No, we could not. Our daughter is newly potty trained, and to ignore her request to use the potty would be an absolute parenting fail.
So my husband dutifully went upstairs to tend to her needs while I, naturally, continued playing video games.
Ten minutes later I heard a very excited, “Hi, Mom!” from my daughter and a less than enthused, “She did NOT have to pee,” from my husband as they both walked down the stairs toward me.
Okay, so it was now 11pm, and our daughter was up. Should we stop what we were doing and instead read to our daughter or somehow coerce her back into a deep sleep? Ummm, no, that’s what GOOD parents would do! Instead we opted to keep playing on the Nintendo while she toddled around and half-heartedly played with her own toys.
(See above regarding ABSOLUTE PARENTING FAIL.)
About 30 minutes later, my daughter finally turned to me and said, “Mom, I need to go to sleep,” as she began making her way back to the stairs.
Our video-game trance was broken long enough that both my husband and I finally got off the couch and lovingly escorted our super-awesome daughter back to bed. We figured she deserved at least that.
(But then we giddily proceeded back downstairs and continued our Nintendo game where we left off. SCORE!)
Moments later, my nephew returned home from his night out and proceeded to go straight to bed himself, given that he had to work early the next morning.
(Dang, the KIDS knew their limits and were trying to get some sleep that night, whereas we – the supposed adults – would have happily stayed up all night with Mario and Luigi.)

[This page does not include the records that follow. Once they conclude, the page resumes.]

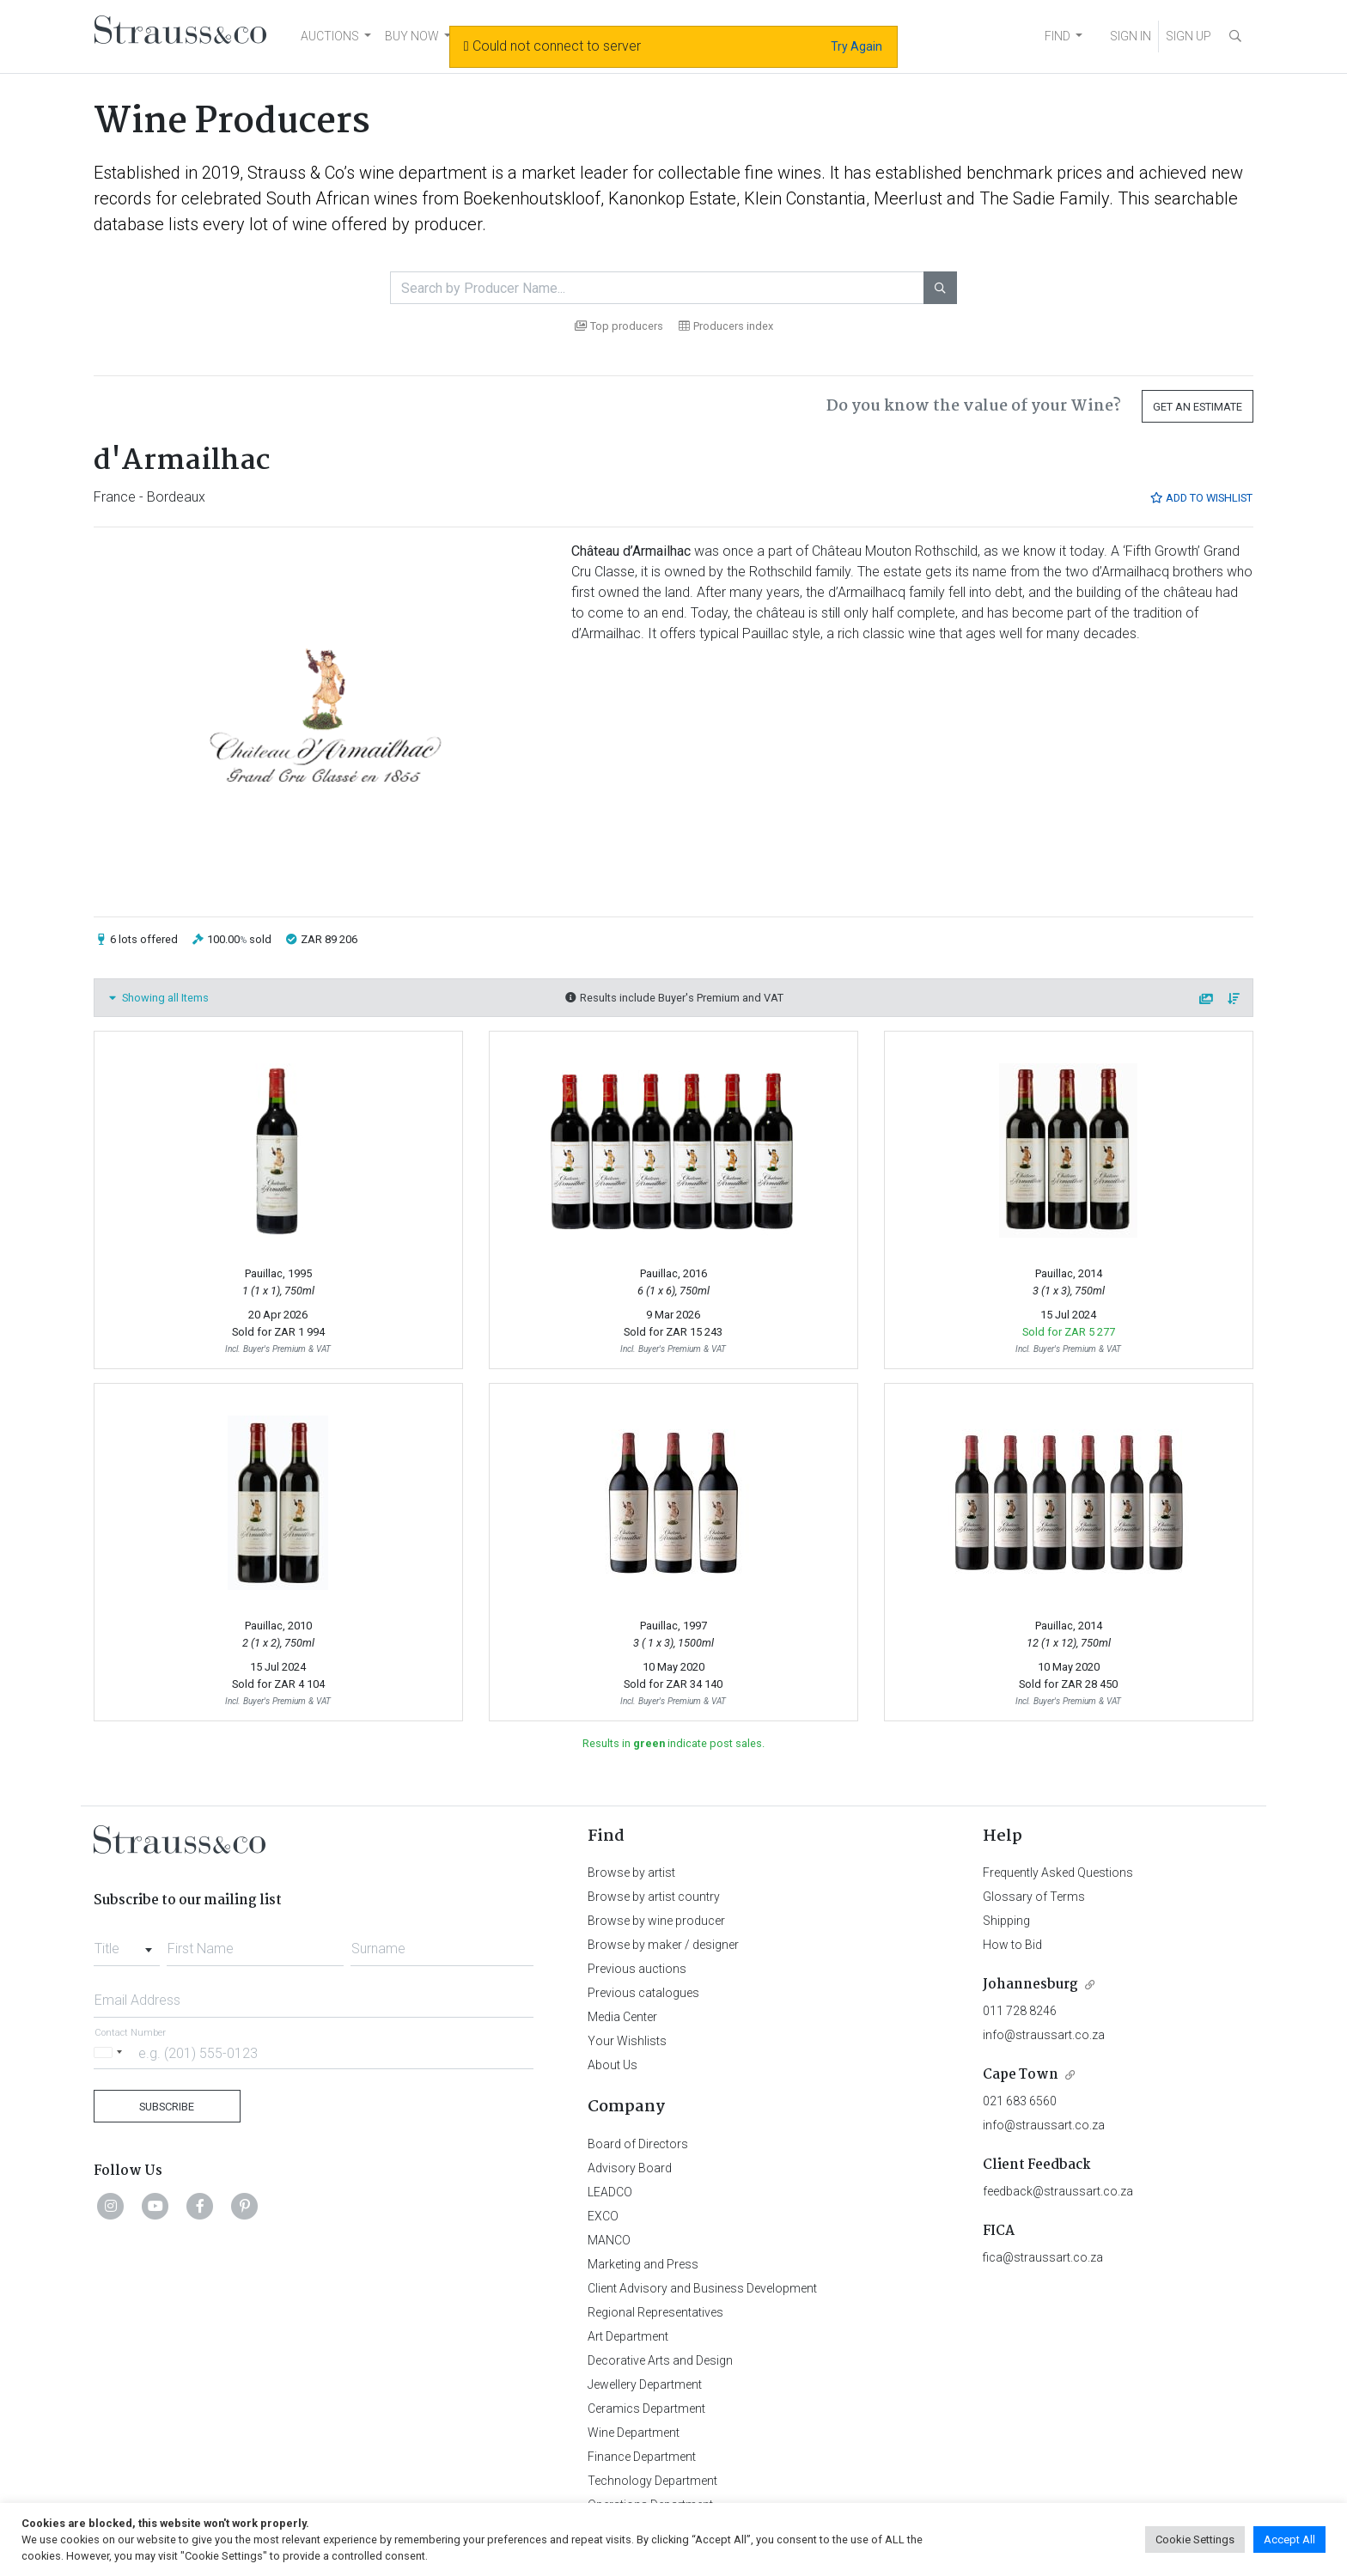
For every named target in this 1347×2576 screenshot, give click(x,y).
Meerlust (908, 198)
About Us (612, 2065)
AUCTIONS (330, 36)
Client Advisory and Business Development (702, 2288)
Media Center (622, 2017)
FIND (1057, 36)
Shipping (1006, 1920)
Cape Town (1020, 2075)
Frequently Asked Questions (1058, 1872)
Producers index (726, 326)
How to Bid (1012, 1945)
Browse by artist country (654, 1896)
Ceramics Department (646, 2408)
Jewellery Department (645, 2384)
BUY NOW (412, 36)
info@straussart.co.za (1044, 2035)
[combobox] (127, 1943)
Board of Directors (638, 2144)
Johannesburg (1030, 1984)
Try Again (856, 46)
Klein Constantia (805, 198)
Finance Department (642, 2456)
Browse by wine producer (656, 1920)
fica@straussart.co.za (1043, 2257)
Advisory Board (630, 2168)
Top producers (619, 326)
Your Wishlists (627, 2041)
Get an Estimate (1197, 406)
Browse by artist (631, 1872)
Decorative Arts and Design (660, 2360)
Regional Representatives (655, 2312)
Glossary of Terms (1034, 1896)
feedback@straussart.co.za (1058, 2191)
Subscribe (166, 2106)
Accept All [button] (1289, 2539)
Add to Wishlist (1201, 497)
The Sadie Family (1044, 198)
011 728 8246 (1020, 2011)
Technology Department (652, 2481)
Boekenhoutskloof (531, 198)
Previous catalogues (643, 1993)
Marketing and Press (643, 2264)
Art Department (628, 2336)
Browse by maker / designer (663, 1945)
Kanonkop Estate (672, 198)
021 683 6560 (1020, 2101)
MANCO (609, 2240)
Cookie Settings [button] (1194, 2539)
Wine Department (634, 2432)
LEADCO (610, 2192)
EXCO (603, 2216)
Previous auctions (637, 1969)
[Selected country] (110, 2052)
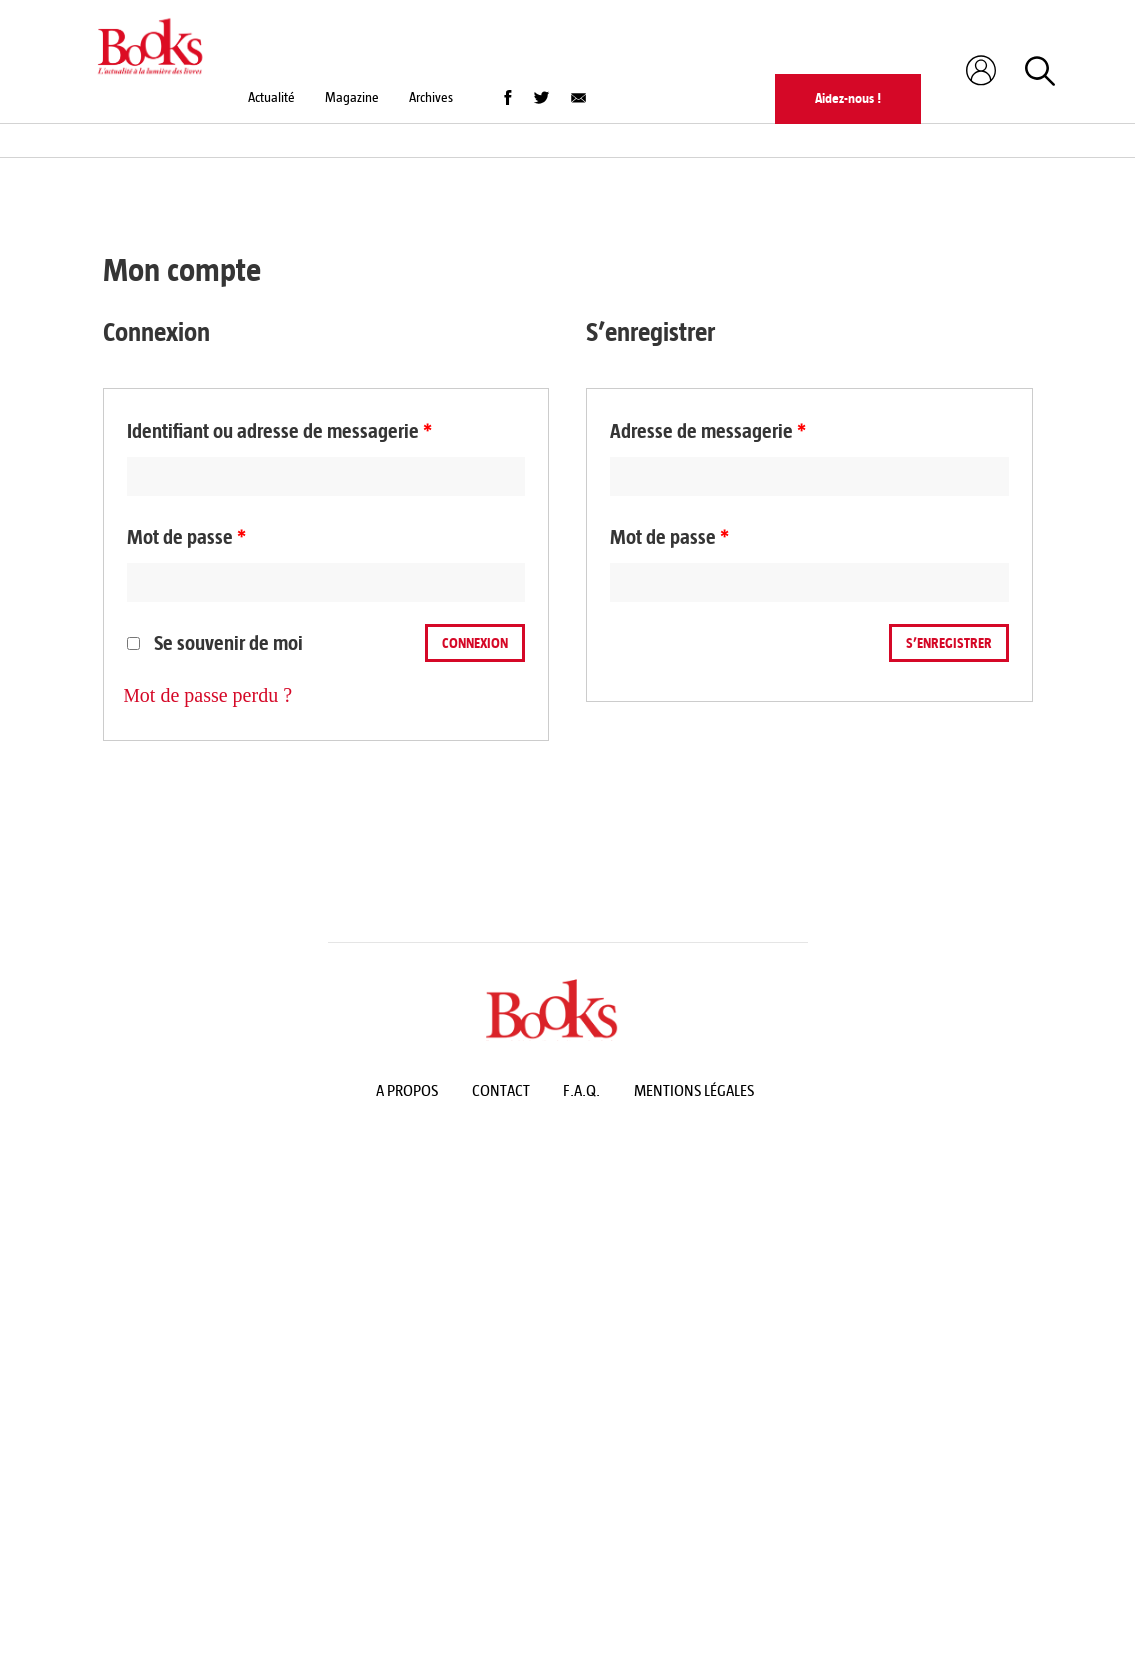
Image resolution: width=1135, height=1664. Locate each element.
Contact (501, 1090)
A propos (407, 1090)
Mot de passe (186, 537)
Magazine (352, 97)
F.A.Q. (581, 1090)
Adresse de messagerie (708, 431)
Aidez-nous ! (848, 98)
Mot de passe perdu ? (208, 695)
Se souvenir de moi (215, 643)
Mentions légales (694, 1090)
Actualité (271, 97)
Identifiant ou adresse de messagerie (279, 431)
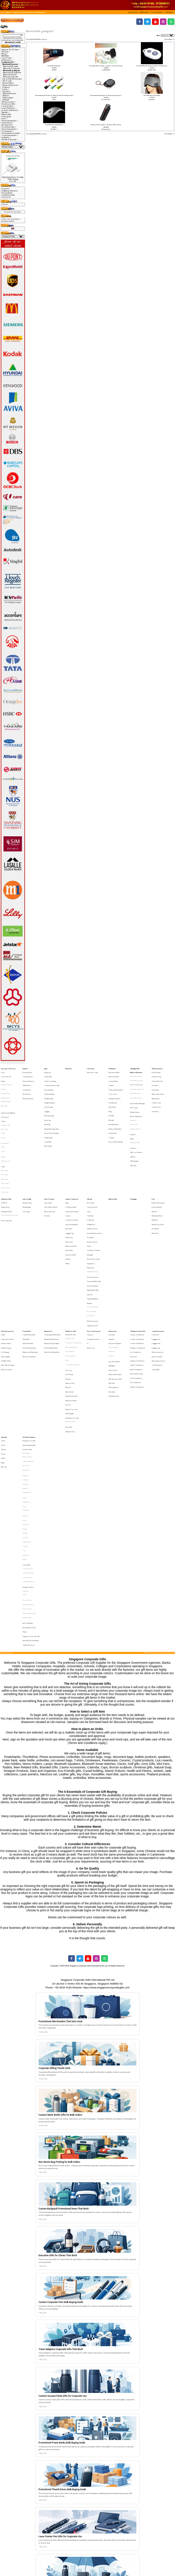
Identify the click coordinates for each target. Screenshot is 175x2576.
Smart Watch (91, 1245)
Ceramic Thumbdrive (137, 1261)
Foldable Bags (48, 1089)
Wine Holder (48, 1123)
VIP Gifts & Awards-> (10, 139)
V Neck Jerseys (5, 1134)
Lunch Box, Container (93, 1199)
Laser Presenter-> (9, 108)
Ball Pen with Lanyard (158, 1166)
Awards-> (6, 52)
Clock (88, 1172)
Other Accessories (157, 1273)
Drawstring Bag (49, 1086)
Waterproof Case (6, 1285)
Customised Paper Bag (51, 1080)
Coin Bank (90, 1175)
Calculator (112, 1261)
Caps (3, 1071)
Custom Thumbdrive (137, 1267)
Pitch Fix (25, 1391)
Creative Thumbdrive (137, 1264)
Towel (3, 1138)
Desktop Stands (6, 1267)
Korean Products (92, 1193)
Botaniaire (26, 1362)
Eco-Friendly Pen (157, 1169)
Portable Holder (6, 1279)
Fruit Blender (113, 1092)
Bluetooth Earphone (11, 68)
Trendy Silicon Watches (72, 1282)
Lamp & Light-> (8, 106)
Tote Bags (26, 1388)
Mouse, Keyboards (136, 1102)
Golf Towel (4, 1147)
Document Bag (48, 1083)
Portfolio (67, 1205)
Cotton (3, 1115)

“What’s wrong with us?” I finally asked aloud. “We’re 34 years old! What are we doing?”
“Yeah, I’m sorry in advance that tomorrow is totally going to suck for us at work,” my husband replied.
And, yet, we continued on, deciding to pack it in more than an hour later. (Okay, that’s a lie. The truth is we ran out of lives and had no choice but to turn off the Nintendo.)
As we tidied up downstairs, my husband commented that we should bring our video console with us on the Caribbean cruise we’re taking this weekend.
“Think about it – we have three At Sea days. What better way to spend those days than playing Super Mario Bros. in our suite......?!”
On that note, if we end up returning from our vacation in paradise still looking pasty and white, then you know what happened.
Curse you, Mario Bros.! Curse you for being so delightfully addictive!